Phantom Thread keeps doing that: not being the movie you think it’s going to be. For a film released at this time of year—right as film critics are flooding the internet with top-10 lists and awards-adjudicating groups (seemingly always more in number each year than the last) are handing out nominations aplenty—this kind of unpredictability could be a death sentence. Daniel Day-Lewis, who announced last year that this will be his last role before retiring from acting, will be a draw nonetheless. But how will viewers respond to a film where not one but two women upstage the so-called greatest actor of his generation at every moment?

Krieps is an astonishing discovery, an actress who can look as bashful in one light as she can look self-assured in another. She disarms the self-seriousness of Day-Lewis’s performance with caustic frivolity, and while the movie eventually hinges on her ability to dance circles around whatever plans he has in store for her, the story is propelled by the vulnerability of her face as she is upset by, and then learns to adapt to, the mysterious man who has swept her off her feet.

Day-Lewis’s performance is impressive, but its seams are showing as his Method mannerisms mix with a good and uncharacteristically subdued delivery. Manville’s performance, meanwhile, cements itself into the pantheon of great supporting roles. She plays her part as though she were born to do nothing else. Cyril gets all of the movie’s best laughs, gets all its best cutaways, and does all the most ominous nonverbal communication. Somewhere just beneath the surface of her weathered face lives a vicious spirit who never fully gets to see the light of day. It’s a testament both to Manville’s self-restraint—and the filmmakers’—that the movie only hints at the full extent of Cyril’s devious capabilities but leaves it to our imaginations to fill in the blanks.

Speaking of restraint, it isn’t usual for Paul Thomas Anderson to show the kind that he does here. Obviously all the stops have been pulled out in the costume department, where Anderson’s longtime collaborator Mark Bridges has a field day building out a wardrobe that’s both gorgeous in its own right and richly symbolic in context (in one pivotal scene he dresses Alma in shades of green redolent of Kim Novak’s character in Vertigo, the ur-text for such movies about romantic and artistic obsession). Likewise the score, the fourth movie collaboration between Anderson and Radiohead guitarist Jonny Greenwood—after The Master, There Will Be Blood, and Inherent Vice—strikes a nerve that original film scores haven’t had the power to touch in maybe as many as 30 years.

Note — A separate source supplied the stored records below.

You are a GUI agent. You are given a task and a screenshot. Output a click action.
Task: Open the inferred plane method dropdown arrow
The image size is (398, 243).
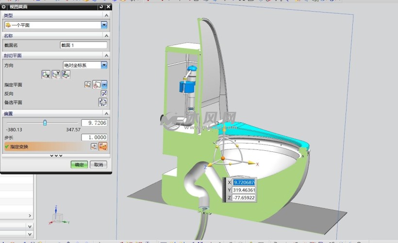(104, 84)
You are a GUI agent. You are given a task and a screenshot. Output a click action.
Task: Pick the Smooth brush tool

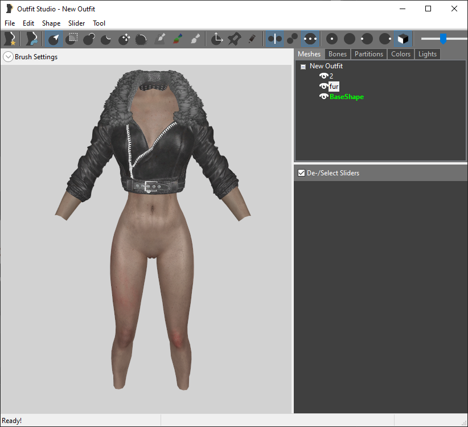141,39
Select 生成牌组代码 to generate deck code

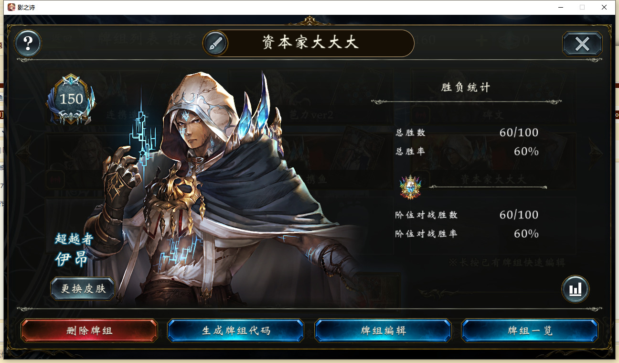click(x=236, y=330)
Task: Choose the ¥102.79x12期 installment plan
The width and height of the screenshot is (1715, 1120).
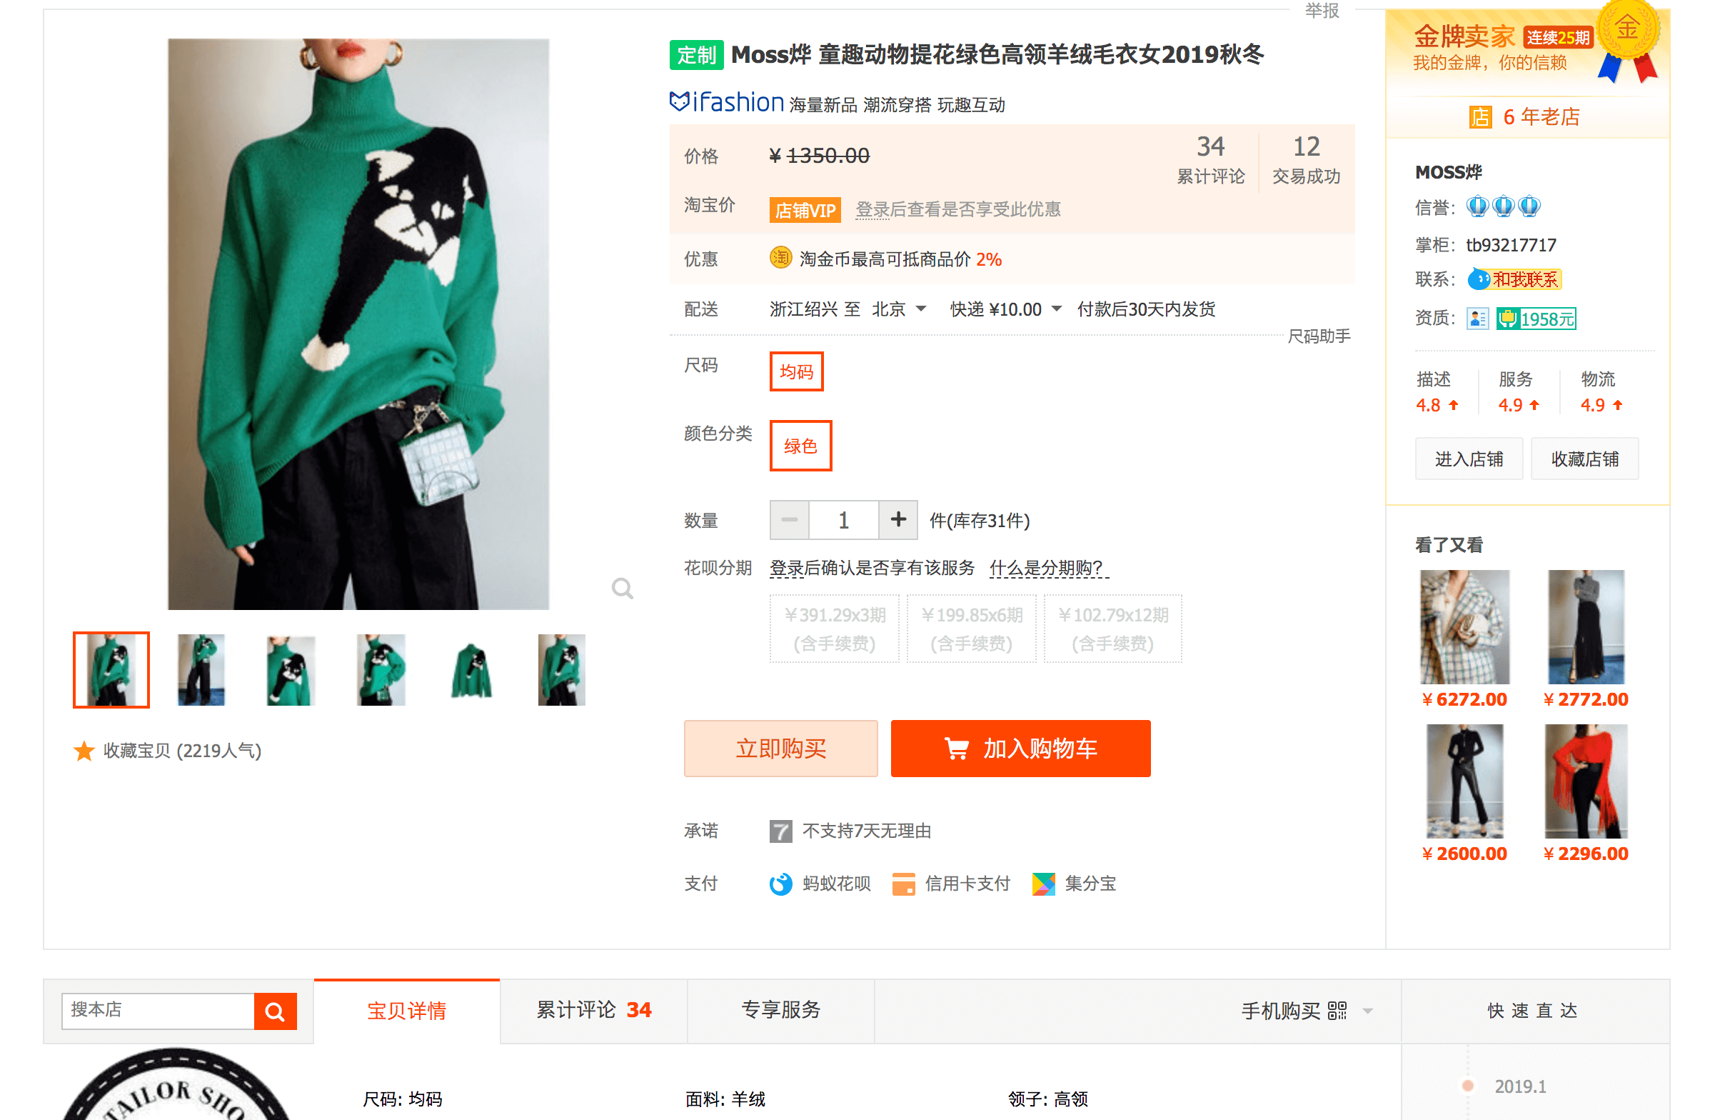Action: tap(1113, 628)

When it comes to the story itself, the film’s merits are less obvious. Phantom Thread is perhaps most likely to run afoul of those viewers who, contrary to what all the hype would have them believe, were waiting for Anderson to pull out one of his typical go-for-broke storytelling maneuvers, like the volcanic and instantly memeable “I drink your milkshake” speech at the end of There Will Be Blood. Though the central romance between Alma and Reynolds goes into some unusual places, you could never accurately call Phantom Thread larger than life. The camerawork almost always settles for the sly, quiet gesture over the grand, otherworldly overture. Likewise, while the characters are real pieces of work, they’re still inhabitants of a recognizable world, one whose laws of attraction and repulsion turn human relationships into a tricky, though exciting, tango. In other words, it’s our world after all beneath all the clothes and all the money and all the twists and turns of the plot.

Some critics of Phantom Thread will probably counter that its characters are perilously unrelatable, too wrapped up in their own peculiar affairs to let us see any of ourselves in them. I don’t see how that’s a bad thing. After all, as one Pym heroine in Civil to Strangers once remarked, “Everyone should occasionally have his attention distracted from a too profound contemplation of his own self.” Phantom Thread is the rare movie where every last element is perfectly calibrated to help us forget ourselves. Even better, when all is said and done, it returns us to ourselves able to appreciate anew the beauty and ambiguity of our own lives.

Tim Markatos is a writer living in Washington, D.C.